WORK REQUEST >> Where the string "uygulamaları" occurs in the material below, report the whole line.

BEGIN RECORDS FOR THE EXERCISE

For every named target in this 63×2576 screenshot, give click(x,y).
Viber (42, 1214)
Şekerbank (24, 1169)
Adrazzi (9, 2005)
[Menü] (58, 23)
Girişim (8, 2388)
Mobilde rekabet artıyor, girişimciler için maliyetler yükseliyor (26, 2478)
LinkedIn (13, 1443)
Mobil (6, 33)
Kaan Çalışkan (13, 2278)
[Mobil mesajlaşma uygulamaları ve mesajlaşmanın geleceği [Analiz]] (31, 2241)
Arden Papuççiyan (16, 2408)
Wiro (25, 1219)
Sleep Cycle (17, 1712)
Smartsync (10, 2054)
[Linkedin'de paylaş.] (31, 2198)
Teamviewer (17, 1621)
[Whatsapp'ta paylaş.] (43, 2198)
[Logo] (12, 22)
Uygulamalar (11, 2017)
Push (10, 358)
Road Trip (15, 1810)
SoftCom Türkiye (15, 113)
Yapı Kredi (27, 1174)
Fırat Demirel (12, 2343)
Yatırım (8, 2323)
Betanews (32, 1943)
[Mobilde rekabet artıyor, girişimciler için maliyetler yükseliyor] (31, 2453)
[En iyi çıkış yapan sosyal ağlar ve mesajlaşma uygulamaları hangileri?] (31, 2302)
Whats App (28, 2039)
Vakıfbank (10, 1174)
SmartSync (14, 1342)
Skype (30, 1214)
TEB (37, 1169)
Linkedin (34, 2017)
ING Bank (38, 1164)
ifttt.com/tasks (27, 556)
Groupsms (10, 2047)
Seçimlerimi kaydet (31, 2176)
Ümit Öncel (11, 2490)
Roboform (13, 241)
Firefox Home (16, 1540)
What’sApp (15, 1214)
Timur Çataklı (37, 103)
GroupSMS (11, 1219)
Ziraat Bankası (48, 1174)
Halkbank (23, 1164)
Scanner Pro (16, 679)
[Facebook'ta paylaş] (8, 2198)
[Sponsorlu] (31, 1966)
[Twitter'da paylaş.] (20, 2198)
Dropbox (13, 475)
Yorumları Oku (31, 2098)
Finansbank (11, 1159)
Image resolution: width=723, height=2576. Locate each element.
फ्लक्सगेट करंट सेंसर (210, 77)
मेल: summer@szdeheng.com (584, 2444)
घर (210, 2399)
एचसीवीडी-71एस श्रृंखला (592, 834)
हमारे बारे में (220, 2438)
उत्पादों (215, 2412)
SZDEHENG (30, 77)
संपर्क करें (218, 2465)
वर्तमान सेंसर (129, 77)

END RECORDS FOR THE EXERCISE

WRITTEN RESPONSE >>
[Mobil mesajlaşma uygulamaları ve mesajlaşmanın geleceği [Analiz]] (31, 2241)
[En iyi çıkış yapan sosyal ağlar ve mesajlaşma uygulamaları hangileri?] (31, 2302)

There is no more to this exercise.